AMI Historical Database
Introduction to AMI Historical Database
The AMI Historical Table is a columnar-based on-disk table engine with support for partitioning. The introduction section will briefly describe the core concepts of the AMI Historical database: Partitioning, Data storage and optimizations.
Partitioning
Partitioning is used to organize data for performance. To understand why partitioning is critical
for large datasets, let’s first consider a non-partitioned standard table: as the number or rows
increases, the performance (time to insert, update, query and alter) will decline. Partitioning
provides an elegant solution by breaking up rows into separate isolated “virtual tables” called
partitions. Once data is broken into partitions, the row count of one partition will not affect the
performance of other partitions. In order to dictate how rows are organized into partitions, the
AMI Historical Table introduces a special PARTITION column type. The value in the PARTITION
column(s) determines which partition a given row will be assigned to. In other words, all rows for
a given partition will have the same value in the PARTITION column(s).

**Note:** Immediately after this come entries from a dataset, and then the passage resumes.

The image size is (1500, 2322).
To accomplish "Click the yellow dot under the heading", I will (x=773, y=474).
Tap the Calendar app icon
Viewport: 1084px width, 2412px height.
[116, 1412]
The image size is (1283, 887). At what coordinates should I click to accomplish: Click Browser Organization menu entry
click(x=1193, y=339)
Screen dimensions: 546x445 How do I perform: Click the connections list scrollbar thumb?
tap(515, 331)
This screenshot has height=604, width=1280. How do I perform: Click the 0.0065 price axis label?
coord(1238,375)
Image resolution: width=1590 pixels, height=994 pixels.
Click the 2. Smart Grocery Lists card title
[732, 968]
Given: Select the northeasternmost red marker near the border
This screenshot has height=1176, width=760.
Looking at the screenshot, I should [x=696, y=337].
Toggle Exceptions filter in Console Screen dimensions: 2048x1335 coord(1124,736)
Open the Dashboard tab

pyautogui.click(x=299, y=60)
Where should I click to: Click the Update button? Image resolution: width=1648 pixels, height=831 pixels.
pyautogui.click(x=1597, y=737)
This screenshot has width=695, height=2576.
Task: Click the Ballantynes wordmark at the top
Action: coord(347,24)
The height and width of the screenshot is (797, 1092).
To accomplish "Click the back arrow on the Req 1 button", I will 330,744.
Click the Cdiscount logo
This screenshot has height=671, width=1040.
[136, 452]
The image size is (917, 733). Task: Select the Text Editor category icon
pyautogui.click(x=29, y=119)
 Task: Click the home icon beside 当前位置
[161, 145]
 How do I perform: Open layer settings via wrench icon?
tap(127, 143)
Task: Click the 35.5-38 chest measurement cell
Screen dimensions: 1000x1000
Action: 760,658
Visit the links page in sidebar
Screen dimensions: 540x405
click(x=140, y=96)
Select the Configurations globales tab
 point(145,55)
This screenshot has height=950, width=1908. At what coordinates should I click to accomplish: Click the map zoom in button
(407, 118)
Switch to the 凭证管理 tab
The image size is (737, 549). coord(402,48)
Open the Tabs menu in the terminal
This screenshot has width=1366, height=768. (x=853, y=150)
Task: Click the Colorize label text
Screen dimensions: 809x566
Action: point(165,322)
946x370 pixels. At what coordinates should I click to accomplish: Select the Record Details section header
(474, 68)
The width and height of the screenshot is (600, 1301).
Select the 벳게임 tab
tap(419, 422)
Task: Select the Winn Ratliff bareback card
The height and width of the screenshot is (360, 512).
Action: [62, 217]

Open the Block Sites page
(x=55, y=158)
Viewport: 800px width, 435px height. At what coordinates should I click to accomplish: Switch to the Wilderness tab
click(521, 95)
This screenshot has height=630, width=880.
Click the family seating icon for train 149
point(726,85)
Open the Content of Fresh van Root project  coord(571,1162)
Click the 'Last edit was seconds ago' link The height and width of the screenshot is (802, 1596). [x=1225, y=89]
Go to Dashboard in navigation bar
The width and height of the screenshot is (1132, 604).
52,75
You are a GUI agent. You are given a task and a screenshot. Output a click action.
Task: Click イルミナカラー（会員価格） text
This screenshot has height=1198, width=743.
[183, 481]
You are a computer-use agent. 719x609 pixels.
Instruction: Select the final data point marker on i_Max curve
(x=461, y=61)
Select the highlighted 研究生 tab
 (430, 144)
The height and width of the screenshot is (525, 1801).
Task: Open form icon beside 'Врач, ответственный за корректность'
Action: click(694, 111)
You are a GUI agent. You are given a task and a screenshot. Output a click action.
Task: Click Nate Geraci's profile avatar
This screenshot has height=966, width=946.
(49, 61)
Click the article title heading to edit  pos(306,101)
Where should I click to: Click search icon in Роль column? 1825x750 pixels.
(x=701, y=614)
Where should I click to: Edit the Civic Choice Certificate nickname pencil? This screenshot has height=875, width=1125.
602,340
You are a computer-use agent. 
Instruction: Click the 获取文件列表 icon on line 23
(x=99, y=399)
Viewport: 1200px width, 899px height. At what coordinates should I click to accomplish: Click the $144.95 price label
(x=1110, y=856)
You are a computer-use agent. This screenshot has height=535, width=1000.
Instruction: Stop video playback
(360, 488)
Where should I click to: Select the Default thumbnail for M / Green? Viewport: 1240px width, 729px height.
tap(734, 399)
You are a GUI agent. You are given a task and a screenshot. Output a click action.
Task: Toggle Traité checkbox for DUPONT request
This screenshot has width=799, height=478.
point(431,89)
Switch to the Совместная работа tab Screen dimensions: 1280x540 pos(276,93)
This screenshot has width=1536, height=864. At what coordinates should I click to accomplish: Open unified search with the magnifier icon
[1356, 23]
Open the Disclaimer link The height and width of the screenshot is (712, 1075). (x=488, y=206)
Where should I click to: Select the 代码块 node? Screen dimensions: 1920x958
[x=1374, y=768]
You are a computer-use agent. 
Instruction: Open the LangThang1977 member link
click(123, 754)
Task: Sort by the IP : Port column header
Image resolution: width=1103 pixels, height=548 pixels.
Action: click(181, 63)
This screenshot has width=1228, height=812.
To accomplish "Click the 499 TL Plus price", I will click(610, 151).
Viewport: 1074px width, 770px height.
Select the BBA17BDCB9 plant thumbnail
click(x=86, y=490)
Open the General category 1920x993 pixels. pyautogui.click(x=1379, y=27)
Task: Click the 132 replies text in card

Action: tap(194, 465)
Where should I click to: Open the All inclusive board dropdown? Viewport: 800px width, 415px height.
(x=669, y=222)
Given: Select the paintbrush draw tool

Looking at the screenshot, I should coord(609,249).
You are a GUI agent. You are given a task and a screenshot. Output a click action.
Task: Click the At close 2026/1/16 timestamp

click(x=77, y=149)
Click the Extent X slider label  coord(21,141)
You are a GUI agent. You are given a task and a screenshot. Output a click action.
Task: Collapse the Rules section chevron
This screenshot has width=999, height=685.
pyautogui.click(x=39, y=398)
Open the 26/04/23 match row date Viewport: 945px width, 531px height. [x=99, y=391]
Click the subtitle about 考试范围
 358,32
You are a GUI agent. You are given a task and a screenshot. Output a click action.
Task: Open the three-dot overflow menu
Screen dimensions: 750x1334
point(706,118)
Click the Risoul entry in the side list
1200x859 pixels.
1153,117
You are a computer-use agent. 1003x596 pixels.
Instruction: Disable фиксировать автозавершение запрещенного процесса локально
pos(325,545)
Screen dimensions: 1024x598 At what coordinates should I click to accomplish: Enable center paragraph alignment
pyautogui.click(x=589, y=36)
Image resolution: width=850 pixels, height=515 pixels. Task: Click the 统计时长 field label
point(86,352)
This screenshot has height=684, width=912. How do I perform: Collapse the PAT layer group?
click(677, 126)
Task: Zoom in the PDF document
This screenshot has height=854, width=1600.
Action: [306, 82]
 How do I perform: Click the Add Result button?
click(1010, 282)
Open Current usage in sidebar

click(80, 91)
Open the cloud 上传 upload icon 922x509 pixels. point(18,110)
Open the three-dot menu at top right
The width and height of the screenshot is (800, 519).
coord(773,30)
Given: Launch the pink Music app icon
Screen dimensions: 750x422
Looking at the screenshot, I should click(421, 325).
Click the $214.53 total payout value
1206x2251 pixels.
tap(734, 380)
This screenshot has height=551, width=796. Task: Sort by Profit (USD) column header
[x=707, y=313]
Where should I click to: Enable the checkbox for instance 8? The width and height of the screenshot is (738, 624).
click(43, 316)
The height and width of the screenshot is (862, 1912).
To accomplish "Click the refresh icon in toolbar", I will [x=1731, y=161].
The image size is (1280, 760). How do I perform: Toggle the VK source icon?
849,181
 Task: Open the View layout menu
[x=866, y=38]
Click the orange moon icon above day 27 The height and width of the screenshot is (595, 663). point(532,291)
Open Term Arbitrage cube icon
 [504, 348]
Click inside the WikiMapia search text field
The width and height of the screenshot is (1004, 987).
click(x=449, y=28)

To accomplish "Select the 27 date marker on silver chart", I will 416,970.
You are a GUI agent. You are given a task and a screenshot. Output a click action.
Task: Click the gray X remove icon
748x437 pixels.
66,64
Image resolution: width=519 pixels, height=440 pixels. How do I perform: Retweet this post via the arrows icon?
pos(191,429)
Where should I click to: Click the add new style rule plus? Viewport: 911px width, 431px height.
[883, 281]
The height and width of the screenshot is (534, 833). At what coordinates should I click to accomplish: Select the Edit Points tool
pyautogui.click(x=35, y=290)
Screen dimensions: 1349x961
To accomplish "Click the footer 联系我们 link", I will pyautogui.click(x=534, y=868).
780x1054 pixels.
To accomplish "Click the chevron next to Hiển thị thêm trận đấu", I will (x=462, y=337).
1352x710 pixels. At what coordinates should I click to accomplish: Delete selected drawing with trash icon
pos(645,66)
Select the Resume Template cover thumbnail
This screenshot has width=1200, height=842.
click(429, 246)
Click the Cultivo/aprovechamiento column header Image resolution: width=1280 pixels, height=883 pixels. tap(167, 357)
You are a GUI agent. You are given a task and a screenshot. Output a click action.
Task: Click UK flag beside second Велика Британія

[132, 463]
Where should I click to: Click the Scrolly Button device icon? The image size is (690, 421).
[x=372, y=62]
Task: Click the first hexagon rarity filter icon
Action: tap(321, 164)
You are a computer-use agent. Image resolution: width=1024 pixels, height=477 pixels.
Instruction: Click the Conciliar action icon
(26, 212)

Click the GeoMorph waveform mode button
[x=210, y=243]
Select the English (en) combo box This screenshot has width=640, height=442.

By way of example, data is often partitioned by a date: Imagine we have the following historical
table, partitioned by the column “date”
When inserting row(s) whose date match(es) the existing partition key(s), the query engine will automatically navigate to the corresponding partition according to the partition key and append the rows accordingly.
Note that adding another day of data will automatically create a new partition without affecting
existing days’ data: For example, if we want to insert two new rows into the table whose “Date”
== 20221203
To create a historical table add USE PersistEngine="HISTORICAL" and include the PARTITION keyword after the column(s) that the rows should be partitioned by. Ex:
CREATE PUBLIC TABLE PartitionDemo(date LONG PARTITION, symbol STRING, qty INTEGER, comments STRING) use PersistEngine="HISTORICAL";
The file structure of AMIHDB is such that each table has its own directory and each partition is
assigned its own subdirectory. Each column and index has its own file(s) per partition directory.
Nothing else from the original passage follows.